### THE EXERCISE
Lay out the lines of the data below as a JSON list of strings, one string per line, running from the line containing "At what coordinates" through the end of the data, both ends inclusive. Omit blank lines and leave the pictures out.

### MATERIAL SHOWN
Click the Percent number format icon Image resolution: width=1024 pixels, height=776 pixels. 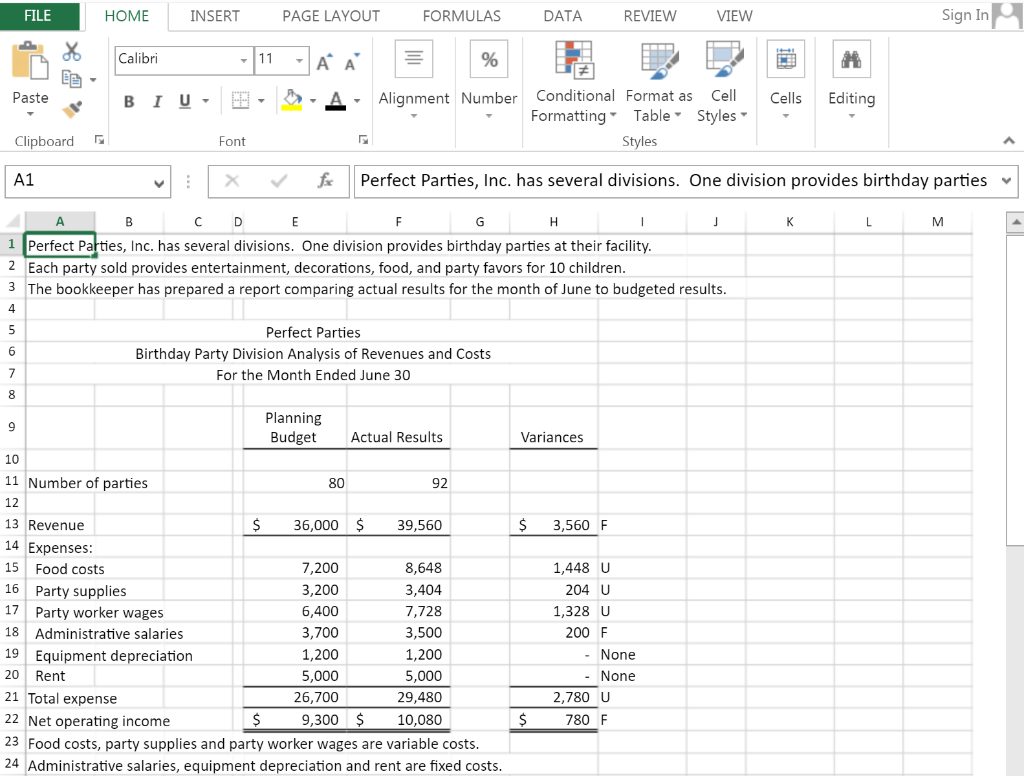click(x=488, y=59)
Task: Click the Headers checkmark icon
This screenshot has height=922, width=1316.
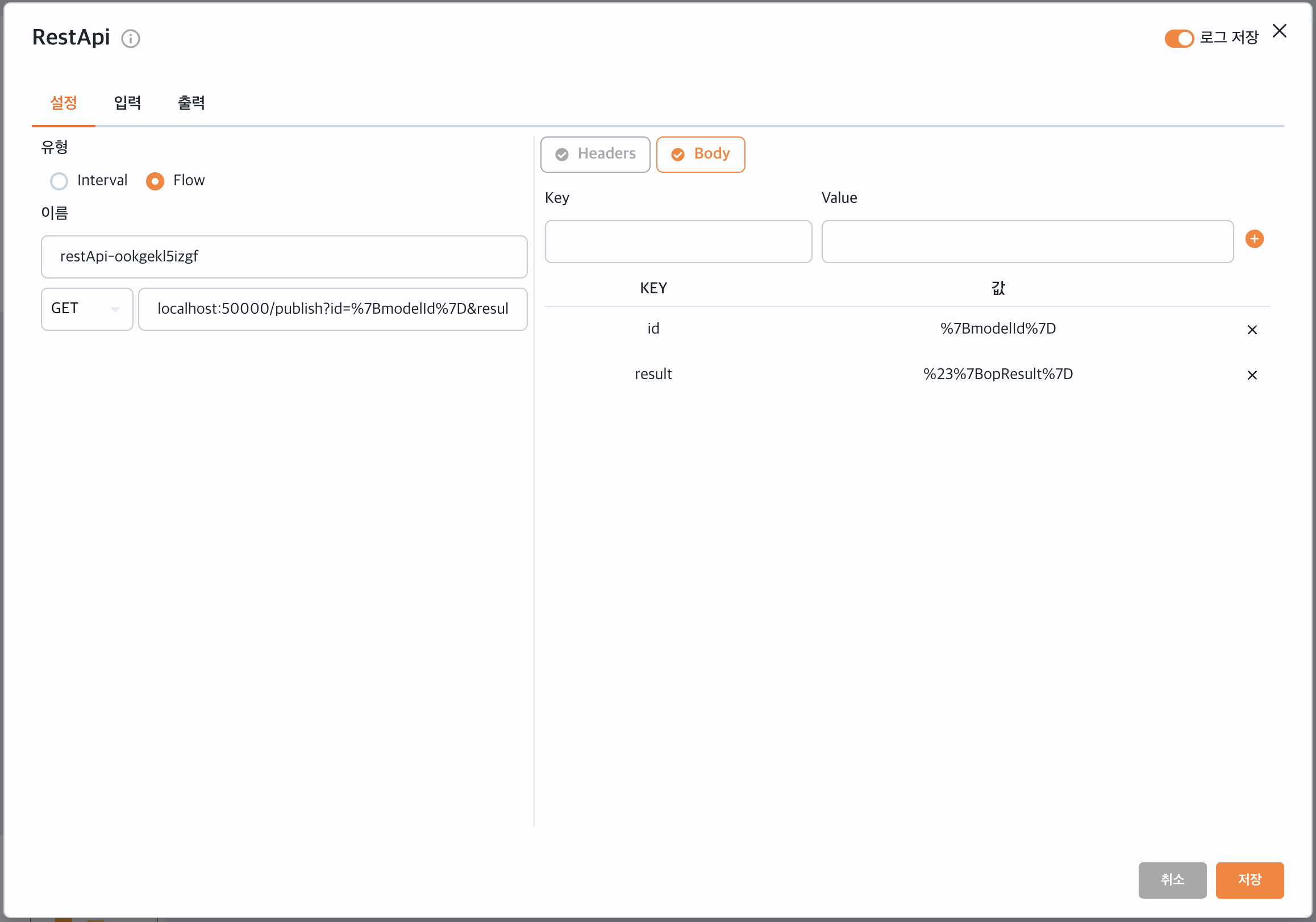Action: point(562,154)
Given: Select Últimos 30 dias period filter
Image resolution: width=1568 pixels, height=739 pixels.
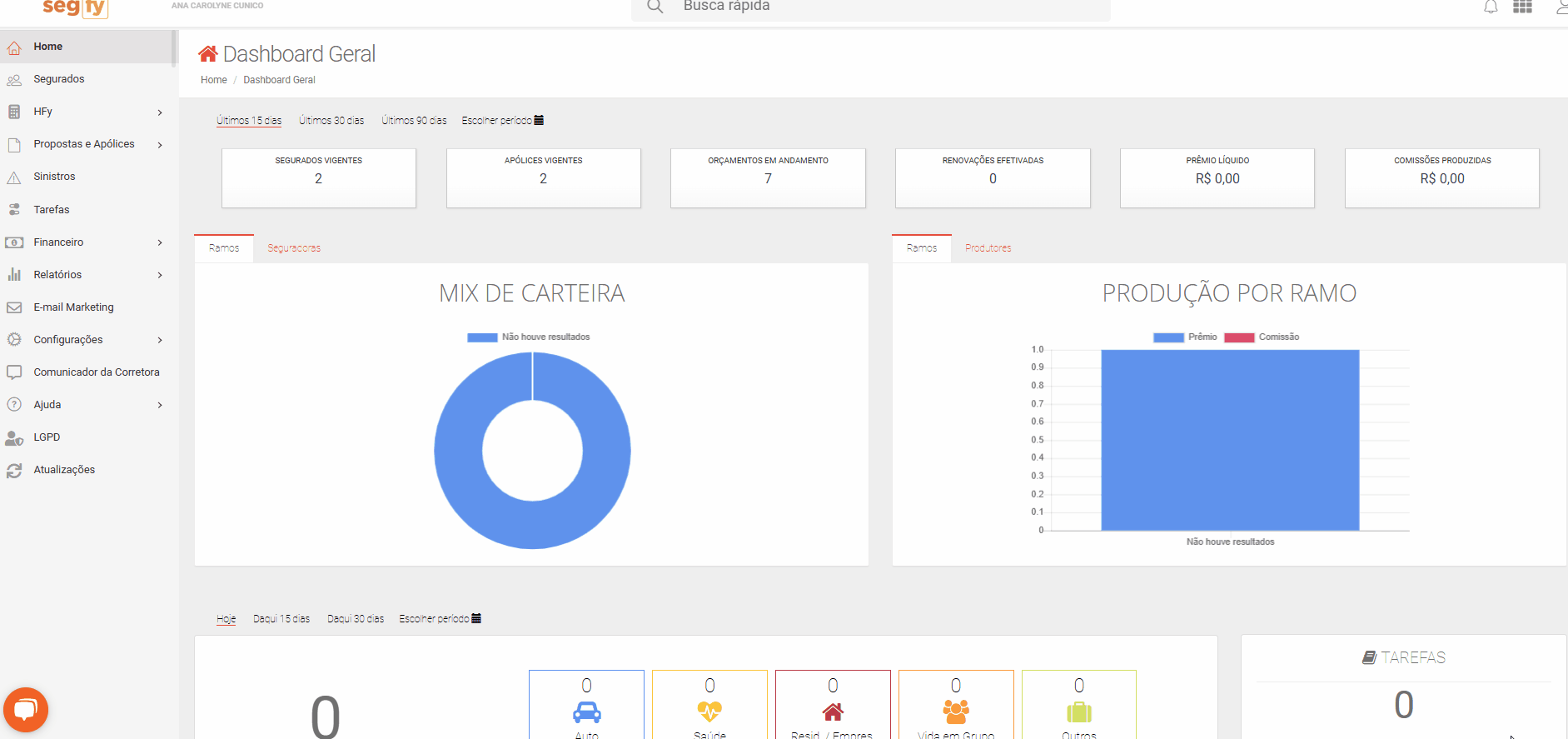Looking at the screenshot, I should click(331, 121).
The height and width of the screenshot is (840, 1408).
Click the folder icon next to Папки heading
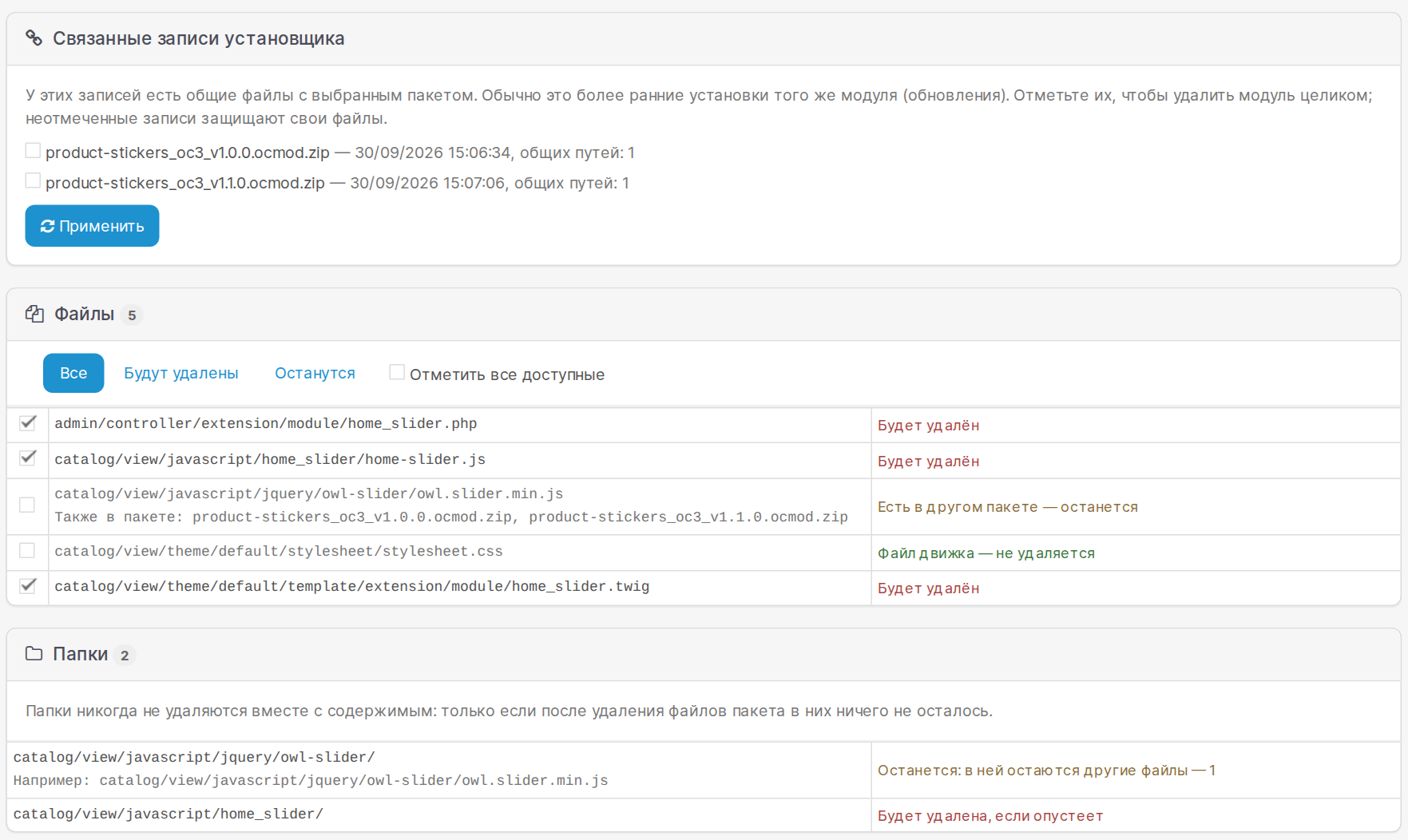(34, 654)
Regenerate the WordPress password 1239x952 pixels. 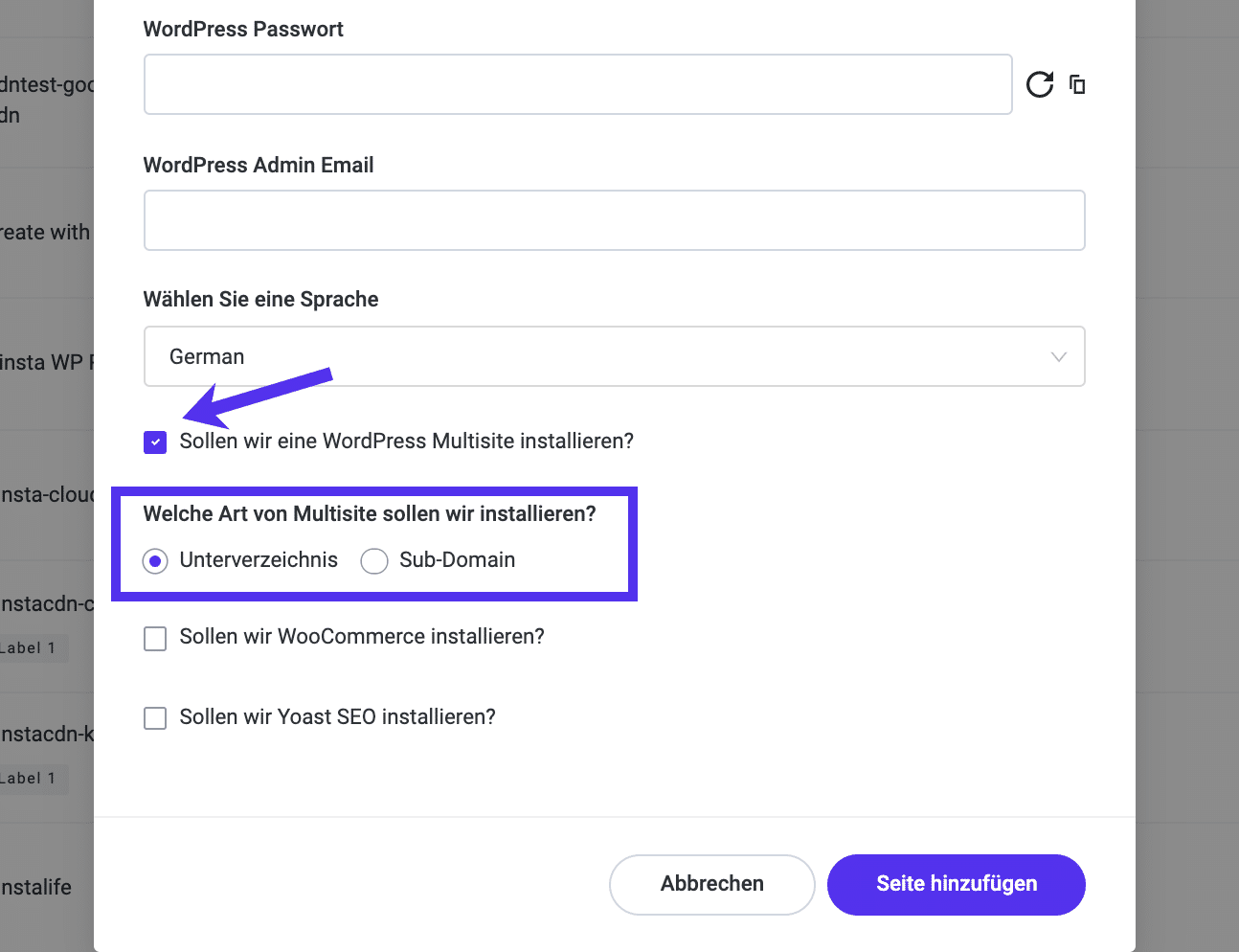pyautogui.click(x=1039, y=84)
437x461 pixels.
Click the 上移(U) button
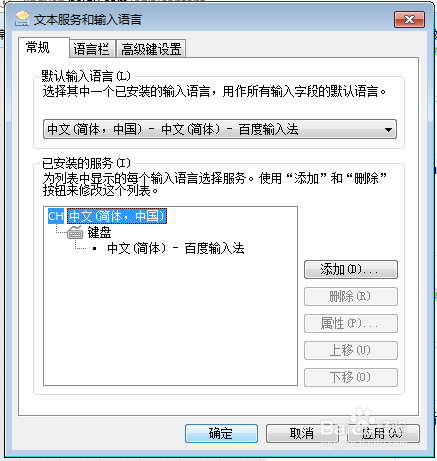coord(351,350)
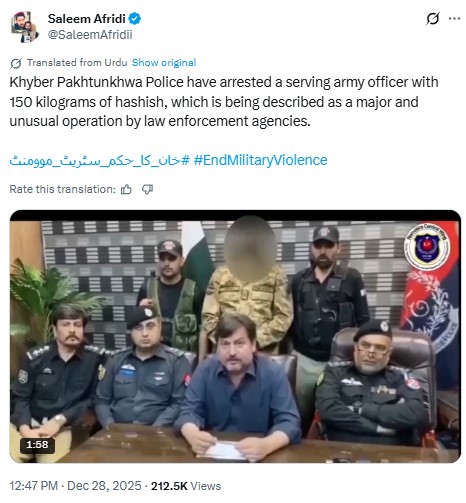
Task: Click the 'Translated from Urdu' label
Action: click(77, 63)
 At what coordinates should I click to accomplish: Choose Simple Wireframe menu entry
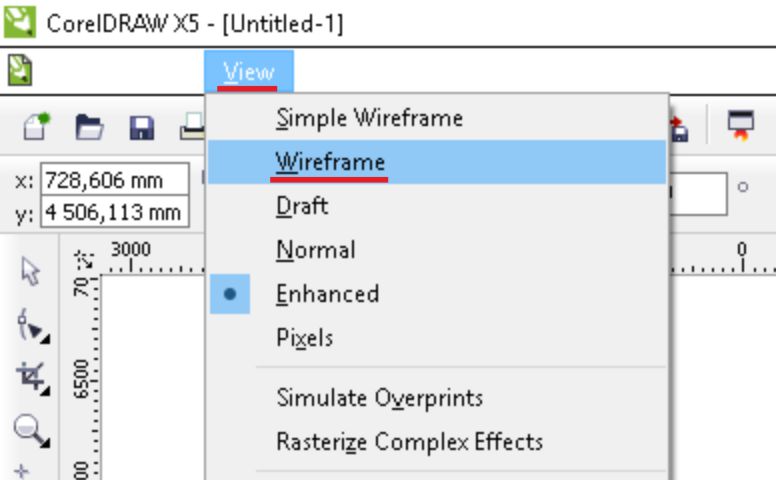coord(369,118)
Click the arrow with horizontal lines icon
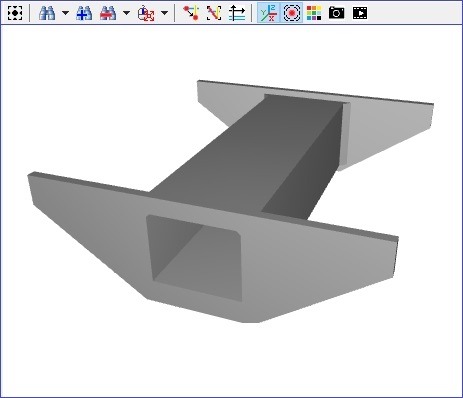Screen dimensions: 463x398 [x=237, y=13]
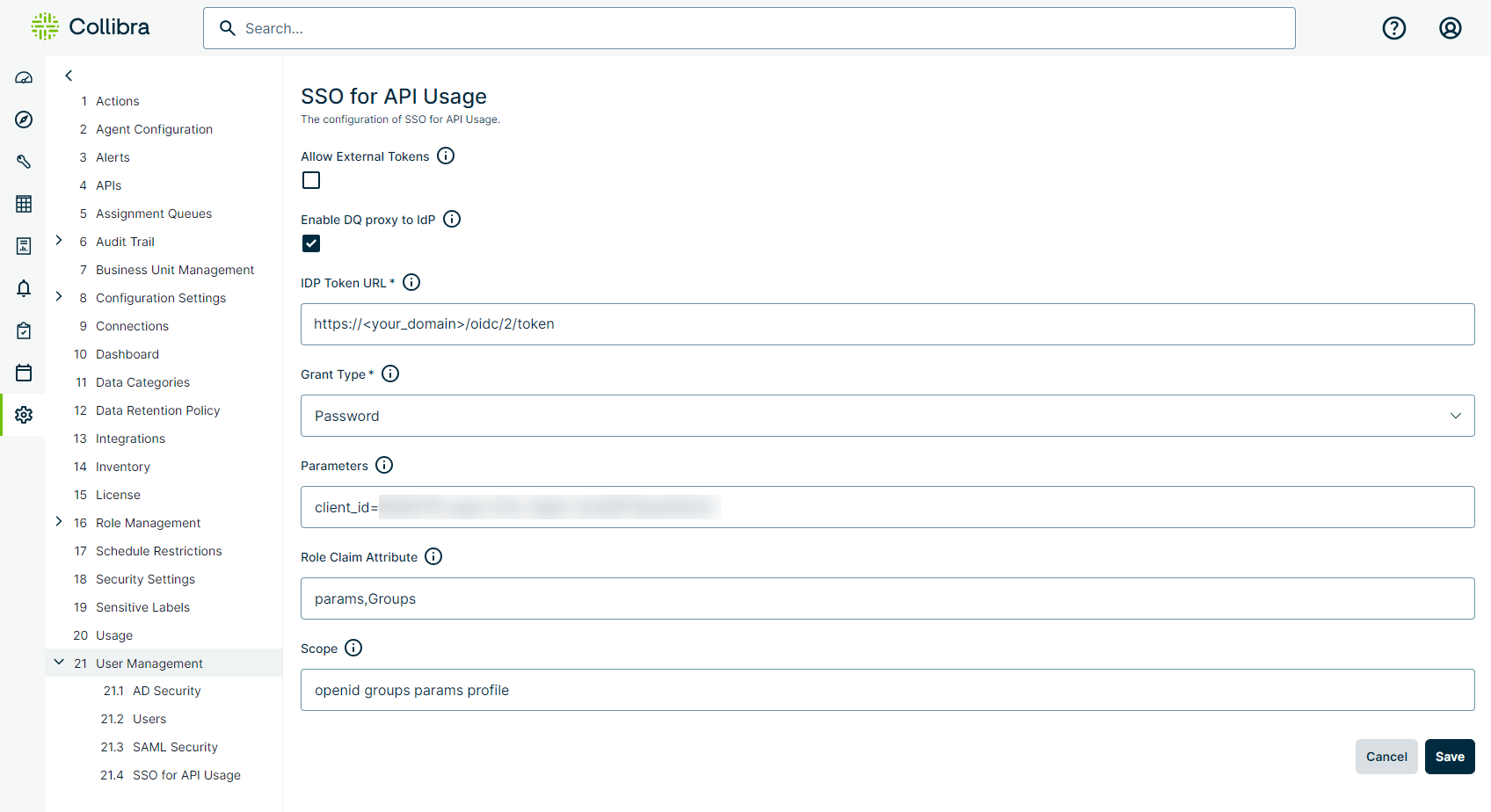Open the wrench tools icon in sidebar

point(24,162)
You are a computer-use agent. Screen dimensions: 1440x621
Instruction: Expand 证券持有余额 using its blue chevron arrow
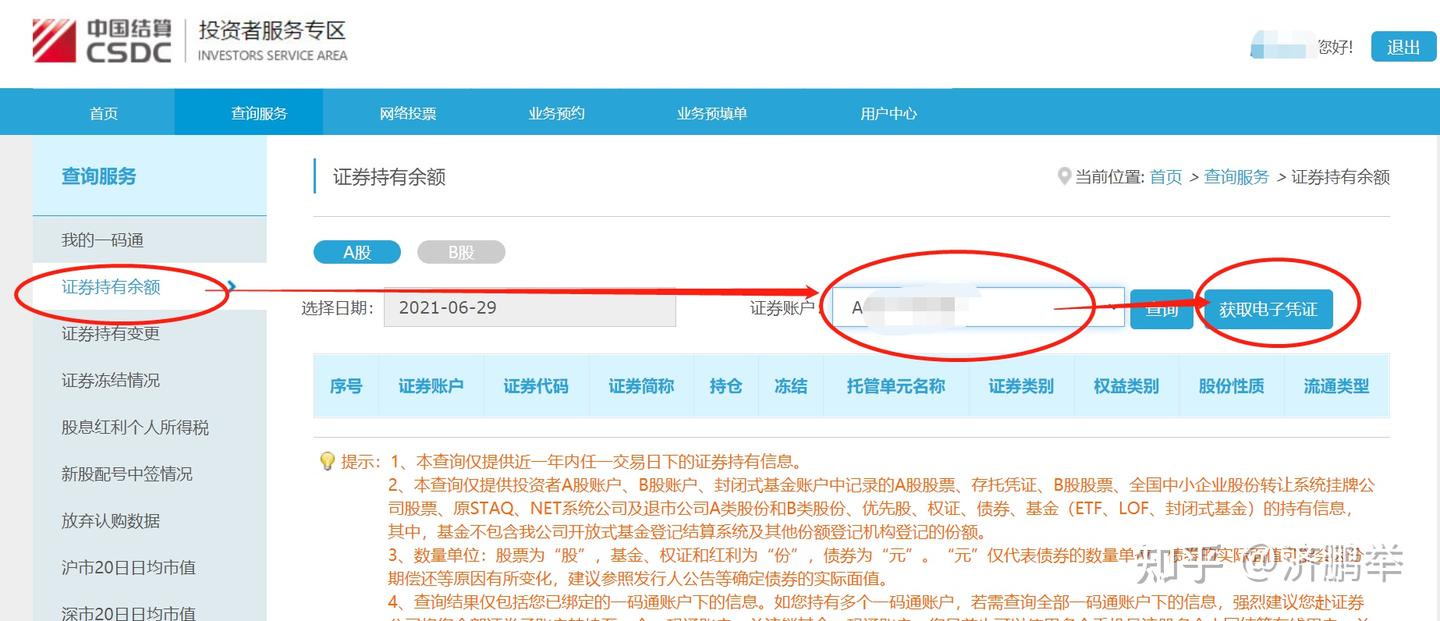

### ANSWER TO THIS EXERCISE
[
  " At what coordinates should I click to accomplish: Choose Simple Wireframe menu entry",
  "coord(369,118)",
  "Click the arrow with horizontal lines icon",
  "Screen dimensions: 463x398 [x=237, y=13]",
  "Open the wrench tools icon in sidebar",
  "point(24,162)",
  "You are a computer-use agent. Screen dimensions: 1440x621",
  "Instruction: Expand 证券持有余额 using its blue chevron arrow"
]